▶ [RECORDED INFORMATION]
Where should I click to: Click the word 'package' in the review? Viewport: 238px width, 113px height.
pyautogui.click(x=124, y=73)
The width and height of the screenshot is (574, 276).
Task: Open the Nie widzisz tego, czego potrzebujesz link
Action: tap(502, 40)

▶ [WORK REQUIRED] Reproduce the records above verbatim, line for line.

▶ [RIGHT ANSWER]
Where should I click to: Click the word 'package' in the review? Viewport: 238px width, 113px height.
pyautogui.click(x=124, y=73)
The width and height of the screenshot is (574, 276).
Task: Open the Nie widzisz tego, czego potrzebujesz link
Action: tap(502, 40)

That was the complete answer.